How to initialize shared memory

Hello,

If I declare shared float A[512] in the kernel, then how to set the A[512] to be zero?
just A[512] = 0?
A[threadIdx.x] = 0?But what if I don’t have as much thread as 512, if I just got 500, what about the left element initialization?

I found that I can get different result when runing release version if the initializatio of the shared memory didn’t set well.

run loop in each thread or better increase the amount of threads. Diverge unused threads by branching. Then test what works faster.

Pavel.

I do it like this:(using 500 threads to load 512 elements)

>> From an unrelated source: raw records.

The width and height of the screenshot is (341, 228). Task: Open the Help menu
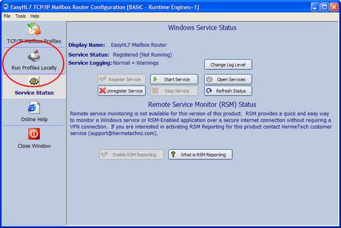tap(35, 16)
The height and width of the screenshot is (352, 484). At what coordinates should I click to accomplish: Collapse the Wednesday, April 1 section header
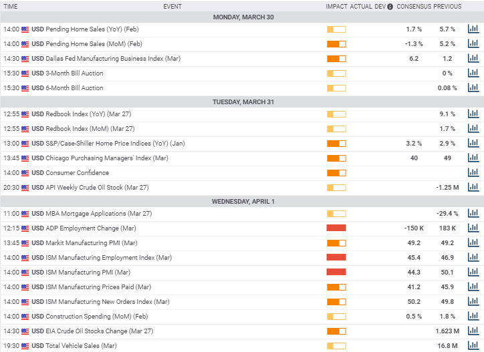click(242, 202)
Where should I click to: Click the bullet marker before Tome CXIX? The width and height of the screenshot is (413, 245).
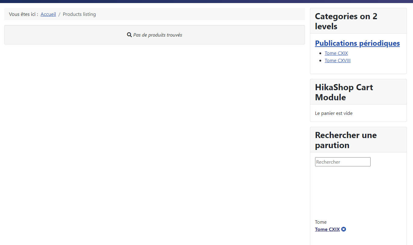tap(320, 53)
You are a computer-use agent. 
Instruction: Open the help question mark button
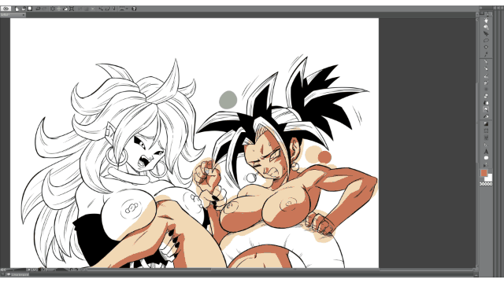(134, 9)
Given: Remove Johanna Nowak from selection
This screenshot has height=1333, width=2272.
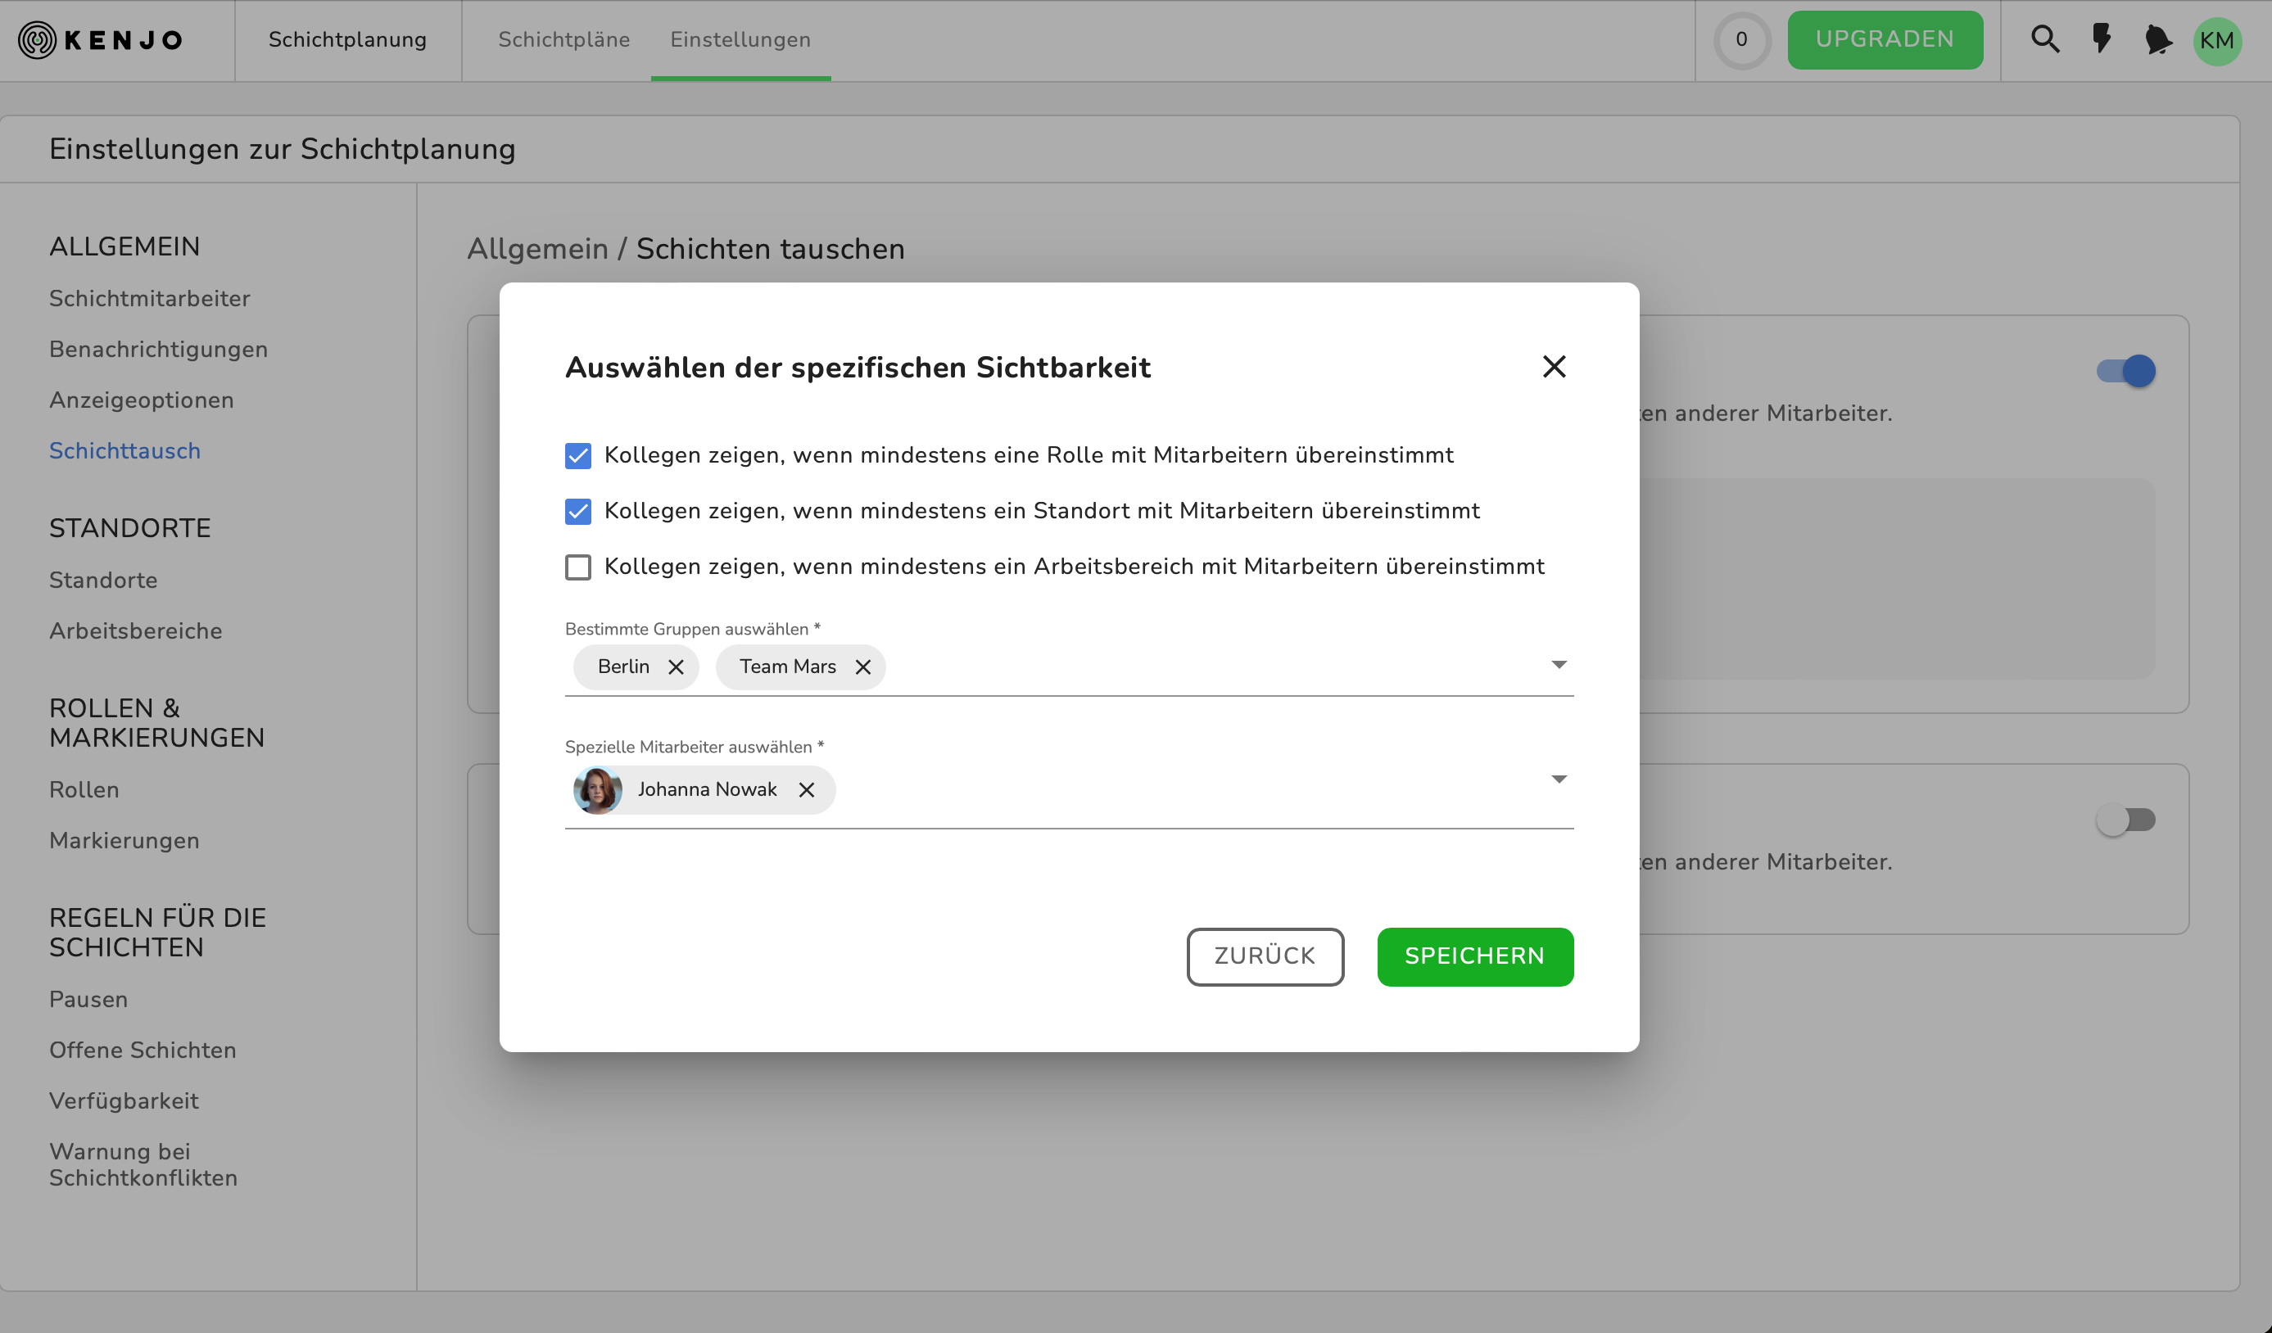Looking at the screenshot, I should coord(806,790).
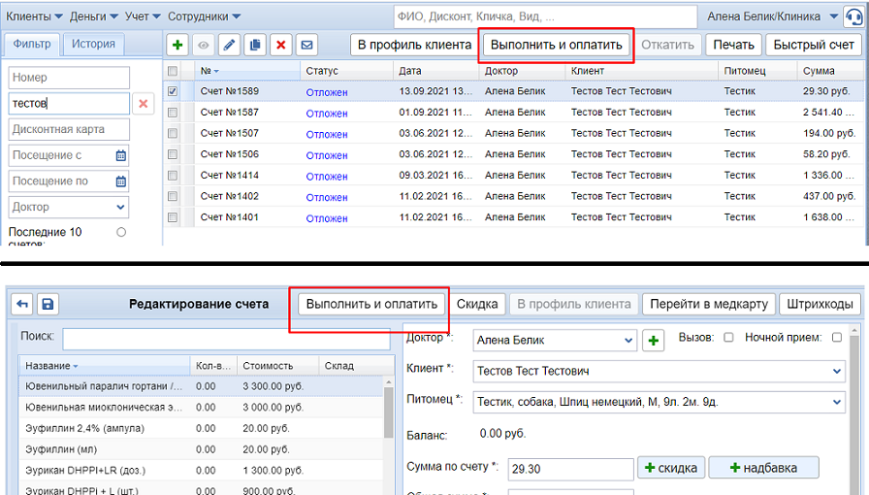Enable the Ночной прием checkbox
The width and height of the screenshot is (869, 495).
[837, 338]
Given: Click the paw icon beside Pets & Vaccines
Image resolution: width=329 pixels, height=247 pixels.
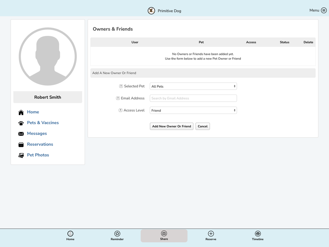Looking at the screenshot, I should click(x=21, y=123).
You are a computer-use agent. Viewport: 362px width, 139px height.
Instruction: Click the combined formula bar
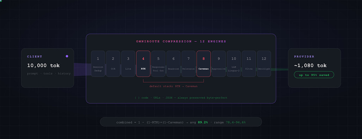[x=181, y=122]
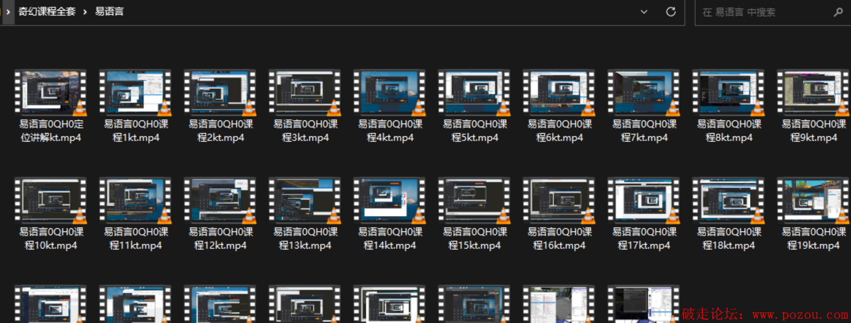Select video file 易语言0QH0课程10kt.mp4
The height and width of the screenshot is (323, 851).
click(x=51, y=201)
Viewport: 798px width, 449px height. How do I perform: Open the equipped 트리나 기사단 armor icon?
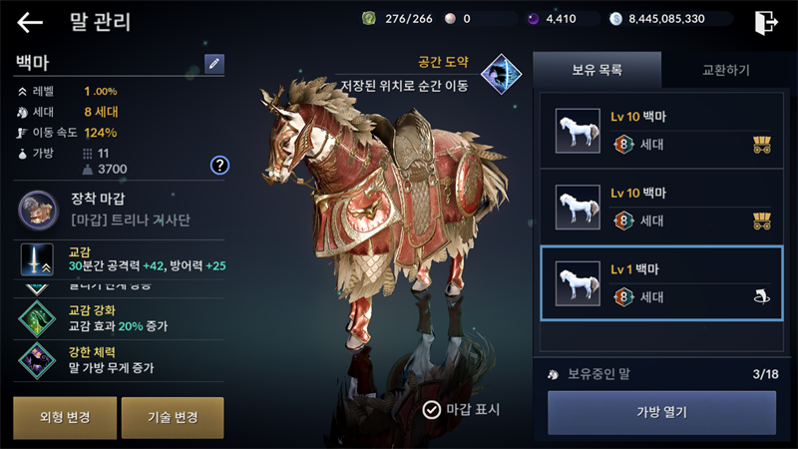pos(38,211)
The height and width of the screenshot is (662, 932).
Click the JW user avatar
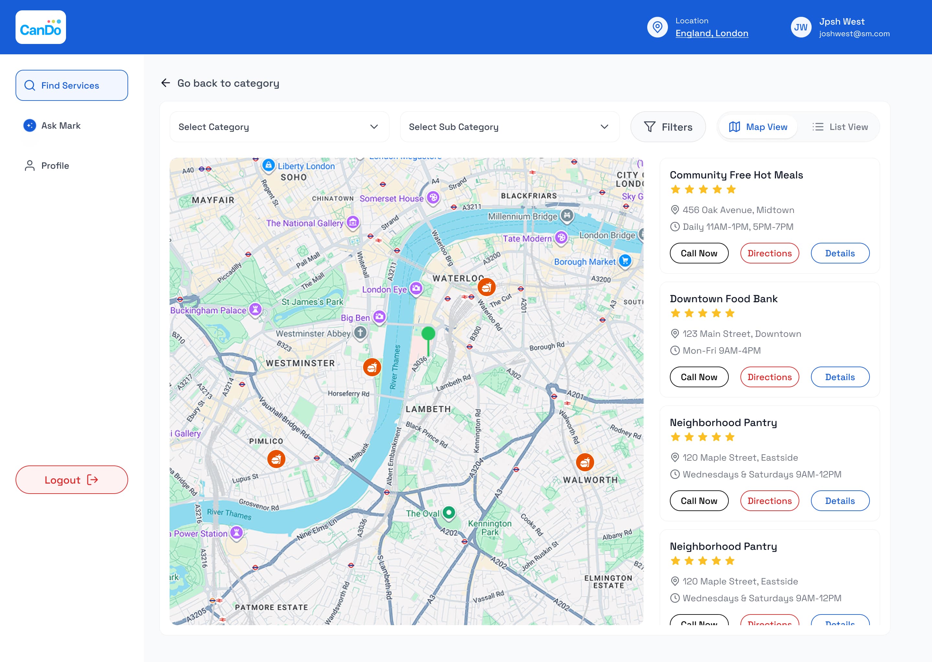pyautogui.click(x=801, y=27)
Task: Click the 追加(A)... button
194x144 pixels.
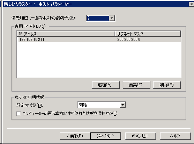Action: (x=106, y=85)
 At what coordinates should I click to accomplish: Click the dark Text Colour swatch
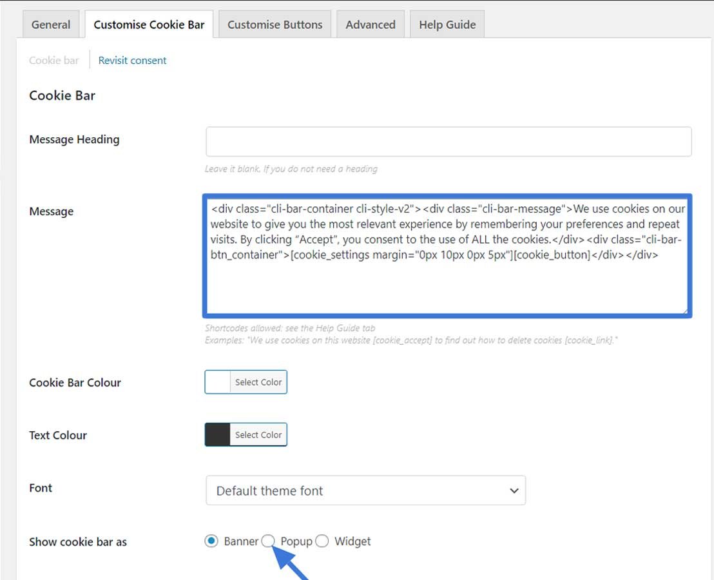click(217, 434)
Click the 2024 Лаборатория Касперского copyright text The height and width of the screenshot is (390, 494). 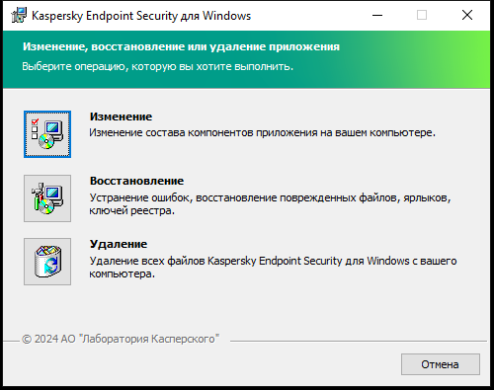(121, 339)
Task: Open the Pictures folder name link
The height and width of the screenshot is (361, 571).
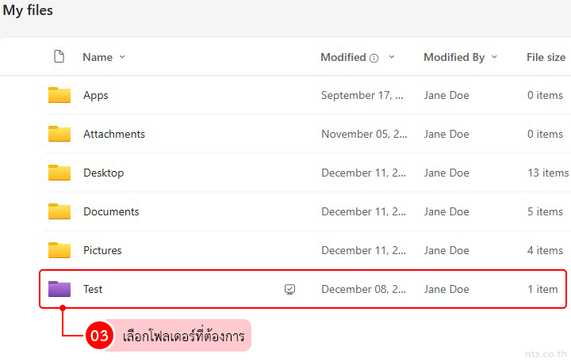Action: pyautogui.click(x=102, y=250)
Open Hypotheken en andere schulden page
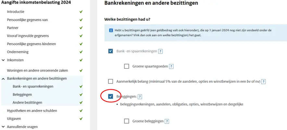Image resolution: width=287 pixels, height=130 pixels. 32,111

 __shared__ float     A[512];

int tid=threadIdx.x;

 if(tid==0)

 {

      for (int i=500;i<512;i++)

            A[i]=d_A[i];//assuming d_A[]  reside in global memory

}

A[tid]=d_A[tid];

If I were you, I would do it like below, I think your version leads to uncoalesced reads.

 __shared__ float     A[512];

int tid=threadIdx.x;

A[tid]=d_A[tid];

if (tid < 512-500)

A[tid+500]=d_A[tid+500];
1 Like

DenisR,your are right!It seems better now!
Thanks. :D

By the way, remember that the last element’s index in a 512 array is 511 :)

And naturally the use of literal constants in the code is in example only. ;)

Furthermore, all the kernel calls will use the same fixed (500, 1) block size, right?

And (this is actually critical): sync_threads() after the initialization. Just to ensure
that all nodes on the array actually get initialized before any of them is used.